Tasked with locating SCUD launching sites, Bravo Two Zero were left truly on their own behind enemy lines in Gulf War One Iraq. With comms that didn't work and questionable intel, B20 was essentially helpless. Eventually they were compromised, and after a brutal firefight with Iraqi forces, the patrol split up while evading their pursuers.
Iraqi agents eventually captured and tortured B20 members Andy Mcnab, 'Mal,' 'Mark,' and 'Dinger,' while patrol members Vince Phillips, Bob Consiglio, and Steve Lane lost their lives to the brutal weather conditions and enemy fire.
McNab held up under torture as well as any human being could, and eventually he and the other surviving B20 patrol members were released from Iraqi custody.

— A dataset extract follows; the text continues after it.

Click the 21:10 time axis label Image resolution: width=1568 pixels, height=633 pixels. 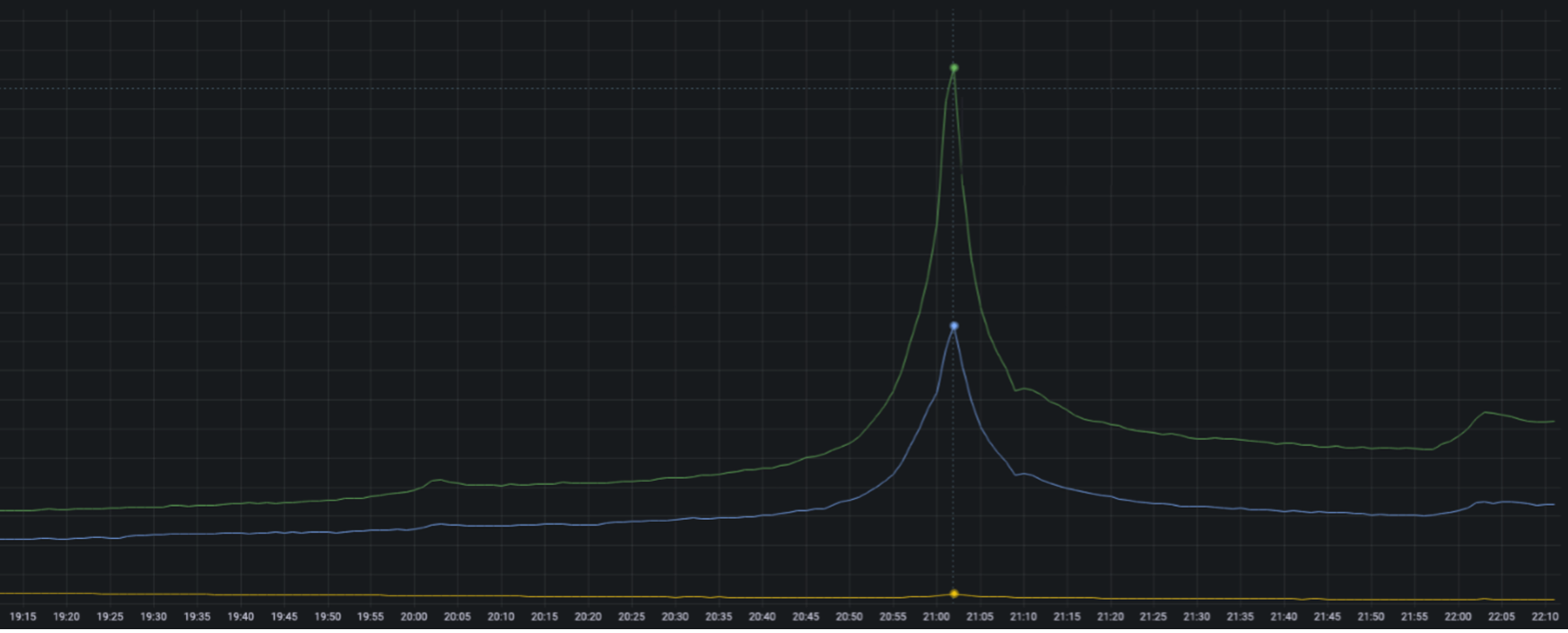click(1023, 617)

McNab returned to life in the SAS, his post-war assignments including participation in the ultra-elite and secret "Revolutionary Warfare Wing."
Andy McNab retired from the military in February 1993, and went on to write what has become one of the most critically-acclaimed and best-selling military memoirs of all time, Bravo Two Zero, his personal account of the ill-fated mission in Iraq.
Following the phenomenal sales of Bravo Two Zero with the instant classic Immediate Action, Andy McNab became recognised as a publishing force to be reckoned with, and began a successful fiction career with the publication of his first novel, Remote Control.